Partant de là, nous devons impérativement lutter contre la condensation du pouvoir. Pour ce faire, je propose une démocratie représentative qui élirait non plus un président mais un groupe de présidents. L’application de cette mesure n’est pas aussi complexe qu’elle n’en a l’air. Chaque parti politique pourrait présenter par exemple un groupe de cinq personnes, en l’occurrence cinq parties formant un tout que j’appellerais « capsule présidentielle ». Idéalement, les cinq parties de la capsule fonctionneraient de manière collective mais pour les besoins du corps nécessairement autonome de la capsule présidentielle. Cinq pilotes dans un même navire, cinq âmes dans un corps cinq fois plus raisonnable en principe. À cela s’ajoute évidement des « capsules ministérielles », et puis des capsules plus restreintes – mettons un binôme pour les mairies, les conseils généraux, les députations etc.
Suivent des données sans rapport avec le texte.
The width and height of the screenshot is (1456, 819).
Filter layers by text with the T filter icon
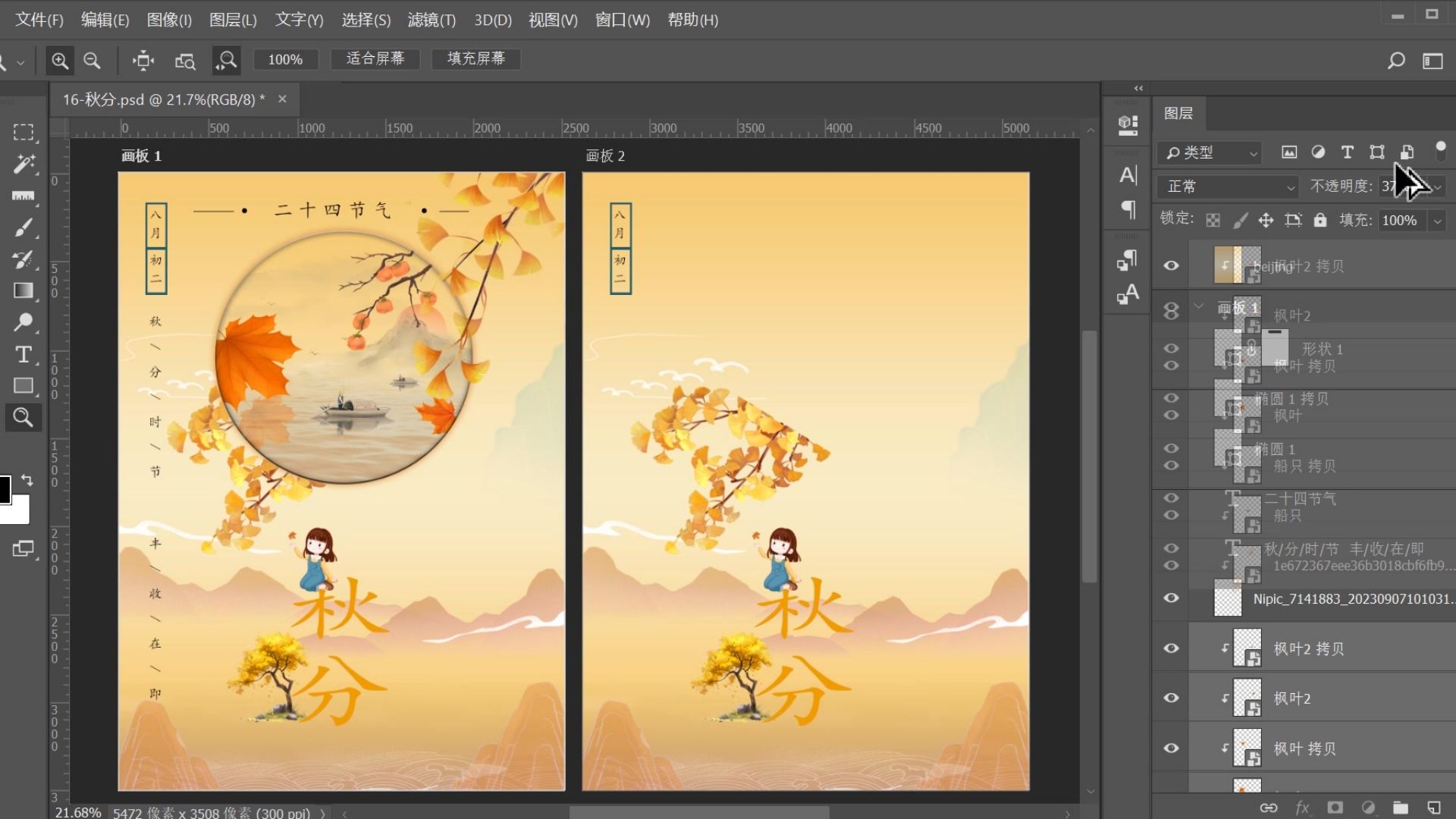(x=1348, y=152)
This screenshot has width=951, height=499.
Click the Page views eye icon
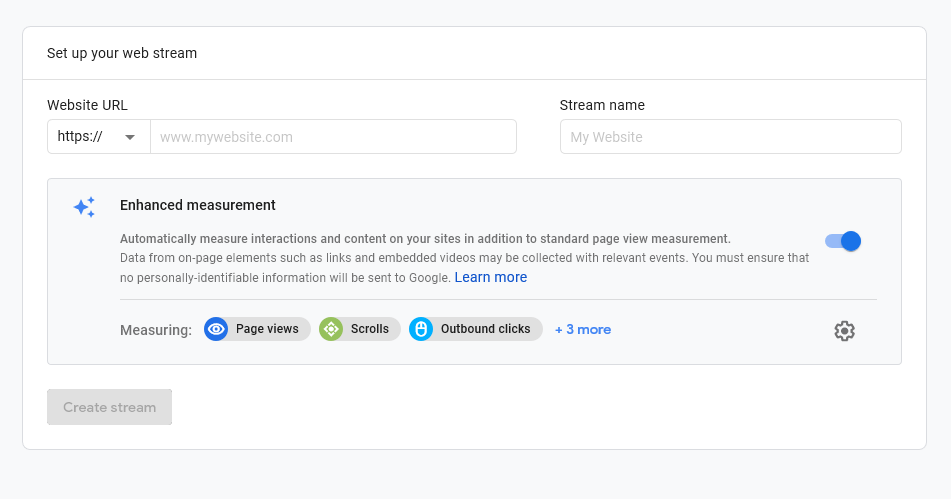pos(216,329)
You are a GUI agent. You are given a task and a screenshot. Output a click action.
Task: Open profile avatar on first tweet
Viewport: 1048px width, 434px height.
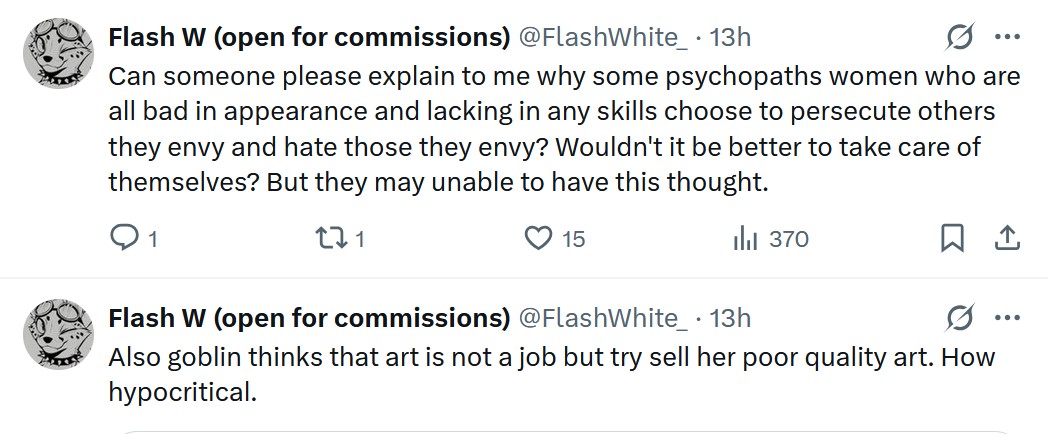point(58,53)
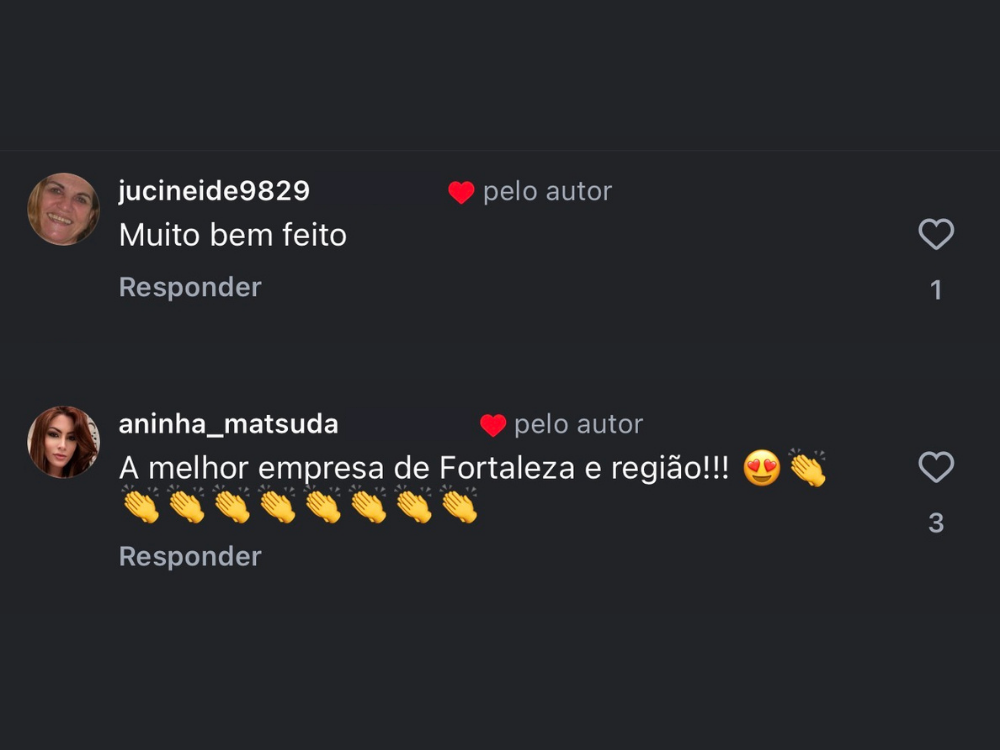Screen dimensions: 1000x750
Task: Open jucineide9829's profile picture
Action: pyautogui.click(x=63, y=209)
Nous pourrions par conséquent réformer tout le système gangréné des adjoints, des secrétaires de cabinet, des conseillers politiques, bref toutes ces instances qui court-circuitent la décision en divisant la discussion en plusieurs endroits où les gens ne peuvent pas s’entendre les uns les autres puisqu’ils sont effectivement à des lieux différents. Ceci signifie deux choses : 1. Que les capsules ont le devoir de chaque fois discuter ensemble des problèmes, ne serait-ce que parce qu'une capsule incomplète cesse d'être une capsule. 2. Que les adjoints, conseillers, secrétaires particuliers etc. ont le devoir de faire eux-mêmes capsules afin de fluidifier la communication entre les voix d’un même parti. On pourrait donc parler, à terme, de conception synaptique de la représentation politique : un cerveau politique en santé composé de plusieurs capsules identifiées qui communiquement bien entre elles.


Le peuple est inquiet et je le comprends. On lui demande de voter pour un candidat de plus en plus messianique compte tenu de la fragmentation des informations - l'état actuel du monde est dans l'expectative d'une ribambelle de Jésus, et ceci pour notre plus grande calamité. Ma théorie des capsules politiques, en mettant par exemple cinq visages souriants sur une affiche électorale, a de quoi réhabiliter le processus de la démocratie représentative. Ce serait une belle façon d’appliquer le multiculturalisme que l’on juge déficient.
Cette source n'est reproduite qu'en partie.